> [Requests]
1: In the Autotrail advice thread, how overdue was delivery of the Autotrail Cheyenne 840?
2: From the Autotrail advice thread, write out word for word the part that opens with the words containing "# AUTOTRAIL ADVICE." and closes with "be in April!!".

> [Selected text]
★ ★ ★ ★

# AUTOTRAIL ADVICE.



## sennen523 (May 6, 2006)

Hi everyone and a happy new year,
I have just retired and new to motorhoming. I have ordered a 2007 Autotrail Cheyenne 696 low bed. low-line with the new Fiat 130.Delivery should be in April!!
Has anyone got any advice or experiences with Autotrail with regard to delivery, faults etc, and things i should look out for?

Thanks.


----------



## DJP (May 9, 2005)

Hi 
Wecome to MHF forum and the world of Autotrail ownership.

Autotrail are no worse or better than most other mainline manufacturers. They all have or have had faults.
I think Autotrail is at the better end of the range (at a reasonable price) That's why I have one!. Autotrail are some what a victim of their own success with sales reaching new peaks every year, with that something has to give. Either late delivery or nagging faults or both. 
I hope I have not put you off. When you get it and any faults are fixed you will enjoy it. Why don't you consider joining the Autotrail owners club? They hold many many informal rallies throughout the country. One of the rallies includes a factory visit too. Look at the website for more info. Rally calendar for 2007 not yet available on the website but is in print to members. I think we have selected over 20 rallies for next year including one to France.
MHF also hold exellent rallies. Again info on home page in Rally Informal meets section.
Web site for owners club click here ATOC Info


----------



## sennen523 (May 6, 2006)

Hi DJP,
Thanks for your post. We have spent some considerable time in looking at motorhomes and layouts and information from experienced owners is invaluable.
I have approached the AUTOTRAIL OWNERS CLUB but cannot become a member until the delivery, which is already late.
Is there any specific items I need to check, unique to Autotrail, when I collect from the dealer? eg, Apparently, a spare wheel is not standard now.
Regards,

Al.


----------



## DJP (May 9, 2005)

Hi
There is a Motorhome handover checklist on this forum here MHF Checklist
Other than the obvious checks, cooker, fridge etc. Check water runs away from sinks, Check shower is a shower and not a trickle and shower does not leak. Check for cracks around any ABS bits inside and outside. Alarm, DVD, Reversing camera etc.
Just have a look at the Autotrail section on here and note faults people have experienced and those are your priorities.


----------



## desertsong (Mar 8, 2006)

Hi Sennan,

We have an Autotrail Cheyenne 840. Delivery was two months overdue, no reason given, no apology or explanation. Just too bad really that we picked something that was very popular. I keep getting told that this vehicle could have been sold several times over. When id did arrive, there were lots of niggling faults, interior doors wouldn't close properly, leisure battery wouldn't charge, therefore reversing camera didn't work properly, Freeview didn't work either, etc, etc. The heating couldn't ignite because of lack of power in the battery. Although new, the batteries were duff. They were replaced with other new ones which were just as duff and then replaced with more new ones, which seem to fine. We took delivery of it in May but didn't get it all rectified until two weeks ago. See Cabby's posting re "vehicle rejection".

★ ★ ★ ★

> [Data segment]
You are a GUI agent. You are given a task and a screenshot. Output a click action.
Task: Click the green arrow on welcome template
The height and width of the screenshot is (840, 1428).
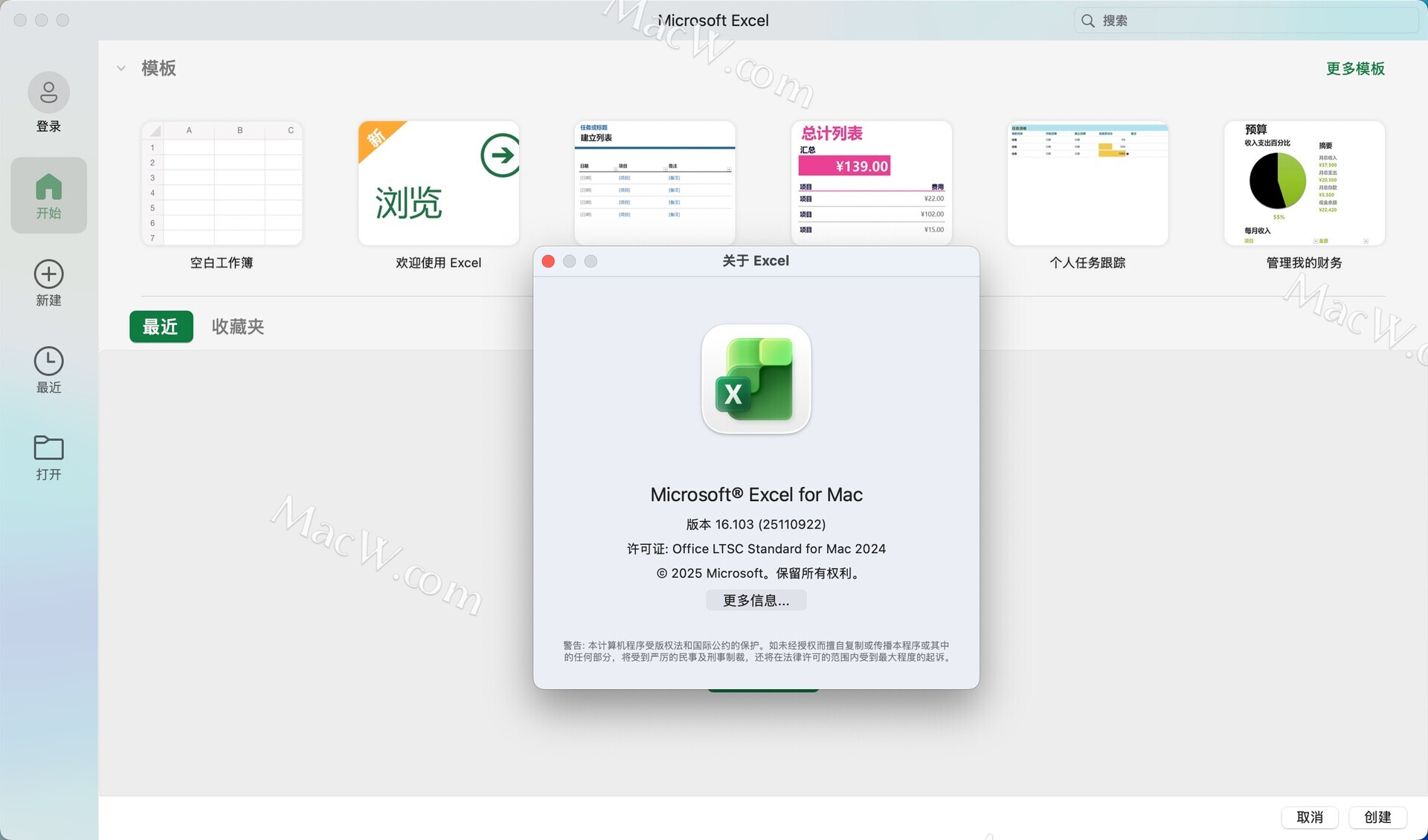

★ ★ ★ ★

> [Problem solutions]
1: Two months overdue.

2:
# AUTOTRAIL ADVICE.



## sennen523 (May 6, 2006)

Hi everyone and a happy new year,
I have just retired and new to motorhoming. I have ordered a 2007 Autotrail Cheyenne 696 low bed. low-line with the new Fiat 130.Delivery should be in April!!